<<<<

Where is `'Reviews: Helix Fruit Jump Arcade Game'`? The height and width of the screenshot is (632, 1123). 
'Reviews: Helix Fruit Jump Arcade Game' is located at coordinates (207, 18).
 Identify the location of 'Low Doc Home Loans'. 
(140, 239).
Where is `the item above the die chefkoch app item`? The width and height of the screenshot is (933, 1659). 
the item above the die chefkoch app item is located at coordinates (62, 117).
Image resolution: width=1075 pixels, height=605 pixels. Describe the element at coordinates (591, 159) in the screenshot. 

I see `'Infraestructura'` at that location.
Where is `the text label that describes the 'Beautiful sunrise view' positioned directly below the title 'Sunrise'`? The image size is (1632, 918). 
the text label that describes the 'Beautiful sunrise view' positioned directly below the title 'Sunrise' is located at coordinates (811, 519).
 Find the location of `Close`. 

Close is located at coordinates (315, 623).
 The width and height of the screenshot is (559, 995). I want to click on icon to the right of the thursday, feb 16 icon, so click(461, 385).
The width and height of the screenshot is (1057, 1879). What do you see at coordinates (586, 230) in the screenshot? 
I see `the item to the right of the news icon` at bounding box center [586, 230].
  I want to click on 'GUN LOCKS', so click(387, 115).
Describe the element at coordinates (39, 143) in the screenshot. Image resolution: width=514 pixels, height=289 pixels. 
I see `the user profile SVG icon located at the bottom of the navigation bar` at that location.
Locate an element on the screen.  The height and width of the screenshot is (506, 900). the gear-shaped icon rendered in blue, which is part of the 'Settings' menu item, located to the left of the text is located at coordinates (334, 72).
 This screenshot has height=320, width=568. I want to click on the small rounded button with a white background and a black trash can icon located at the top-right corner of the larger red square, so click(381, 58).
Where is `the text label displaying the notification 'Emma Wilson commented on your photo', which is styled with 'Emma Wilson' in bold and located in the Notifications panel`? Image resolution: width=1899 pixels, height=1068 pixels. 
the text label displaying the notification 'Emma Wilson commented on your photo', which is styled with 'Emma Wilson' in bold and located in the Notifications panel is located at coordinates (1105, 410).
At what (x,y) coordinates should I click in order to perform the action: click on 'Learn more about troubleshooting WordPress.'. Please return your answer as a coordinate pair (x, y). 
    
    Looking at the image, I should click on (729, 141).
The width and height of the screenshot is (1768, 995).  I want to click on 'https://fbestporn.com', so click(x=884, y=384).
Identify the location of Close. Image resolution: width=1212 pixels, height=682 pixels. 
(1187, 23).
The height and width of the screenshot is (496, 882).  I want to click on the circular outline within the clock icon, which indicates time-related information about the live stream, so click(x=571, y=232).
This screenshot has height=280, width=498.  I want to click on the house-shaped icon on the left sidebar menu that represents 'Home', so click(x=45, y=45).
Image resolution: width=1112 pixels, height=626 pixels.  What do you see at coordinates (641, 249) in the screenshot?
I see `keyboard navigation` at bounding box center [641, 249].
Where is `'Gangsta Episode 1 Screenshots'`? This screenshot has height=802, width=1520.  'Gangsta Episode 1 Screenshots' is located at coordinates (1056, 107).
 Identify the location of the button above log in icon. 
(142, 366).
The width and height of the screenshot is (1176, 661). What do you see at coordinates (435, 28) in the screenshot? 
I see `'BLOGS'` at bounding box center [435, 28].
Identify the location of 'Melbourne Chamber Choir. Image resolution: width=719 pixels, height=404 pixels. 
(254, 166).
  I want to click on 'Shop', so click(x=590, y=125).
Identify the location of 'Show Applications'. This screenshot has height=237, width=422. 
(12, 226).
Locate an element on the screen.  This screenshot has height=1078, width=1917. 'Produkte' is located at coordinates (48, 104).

>>>>

-- WHAT NEEDS TO BE DONE --
Render every line of the data above as a JSON array of strings, one string per line, with blank lines omitted.

-- SOLUTION --
[
  "Where is `'Reviews: Helix Fruit Jump Arcade Game'`? The height and width of the screenshot is (632, 1123). ",
  "'Reviews: Helix Fruit Jump Arcade Game' is located at coordinates (207, 18).",
  " Identify the location of 'Low Doc Home Loans'. ",
  "(140, 239).",
  "Where is `the item above the die chefkoch app item`? The width and height of the screenshot is (933, 1659). ",
  "the item above the die chefkoch app item is located at coordinates (62, 117).",
  "Image resolution: width=1075 pixels, height=605 pixels. Describe the element at coordinates (591, 159) in the screenshot. ",
  "I see `'Infraestructura'` at that location.",
  "Where is `the text label that describes the 'Beautiful sunrise view' positioned directly below the title 'Sunrise'`? The image size is (1632, 918). ",
  "the text label that describes the 'Beautiful sunrise view' positioned directly below the title 'Sunrise' is located at coordinates (811, 519).",
  " Find the location of `Close`. ",
  "Close is located at coordinates (315, 623).",
  " The width and height of the screenshot is (559, 995). I want to click on icon to the right of the thursday, feb 16 icon, so click(461, 385).",
  "The width and height of the screenshot is (1057, 1879). What do you see at coordinates (586, 230) in the screenshot? ",
  "I see `the item to the right of the news icon` at bounding box center [586, 230].",
  "  I want to click on 'GUN LOCKS', so click(387, 115).",
  "Describe the element at coordinates (39, 143) in the screenshot. Image resolution: width=514 pixels, height=289 pixels. ",
  "I see `the user profile SVG icon located at the bottom of the navigation bar` at that location.",
  "Locate an element on the screen.  The height and width of the screenshot is (506, 900). the gear-shaped icon rendered in blue, which is part of the 'Settings' menu item, located to the left of the text is located at coordinates (334, 72).",
  " This screenshot has height=320, width=568. I want to click on the small rounded button with a white background and a black trash can icon located at the top-right corner of the larger red square, so click(381, 58).",
  "Where is `the text label displaying the notification 'Emma Wilson commented on your photo', which is styled with 'Emma Wilson' in bold and located in the Notifications panel`? Image resolution: width=1899 pixels, height=1068 pixels. ",
  "the text label displaying the notification 'Emma Wilson commented on your photo', which is styled with 'Emma Wilson' in bold and located in the Notifications panel is located at coordinates (1105, 410).",
  "At what (x,y) coordinates should I click in order to perform the action: click on 'Learn more about troubleshooting WordPress.'. Please return your answer as a coordinate pair (x, y). ",
  "    Looking at the image, I should click on (729, 141).",
  "The width and height of the screenshot is (1768, 995).  I want to click on 'https://fbestporn.com', so click(x=884, y=384).",
  "Identify the location of Close. Image resolution: width=1212 pixels, height=682 pixels. ",
  "(1187, 23).",
  "The height and width of the screenshot is (496, 882).  I want to click on the circular outline within the clock icon, which indicates time-related information about the live stream, so click(x=571, y=232).",
  "This screenshot has height=280, width=498.  I want to click on the house-shaped icon on the left sidebar menu that represents 'Home', so click(x=45, y=45).",
  "Image resolution: width=1112 pixels, height=626 pixels.  What do you see at coordinates (641, 249) in the screenshot?",
  "I see `keyboard navigation` at bounding box center [641, 249].",
  "Where is `'Gangsta Episode 1 Screenshots'`? This screenshot has height=802, width=1520.  'Gangsta Episode 1 Screenshots' is located at coordinates (1056, 107).",
  " Identify the location of the button above log in icon. ",
  "(142, 366).",
  "The width and height of the screenshot is (1176, 661). What do you see at coordinates (435, 28) in the screenshot? ",
  "I see `'BLOGS'` at bounding box center [435, 28].",
  "Identify the location of 'Melbourne Chamber Choir. Image resolution: width=719 pixels, height=404 pixels. ",
  "(254, 166).",
  "  I want to click on 'Shop', so click(x=590, y=125).",
  "Identify the location of 'Show Applications'. This screenshot has height=237, width=422. ",
  "(12, 226).",
  "Locate an element on the screen.  This screenshot has height=1078, width=1917. 'Produkte' is located at coordinates (48, 104)."
]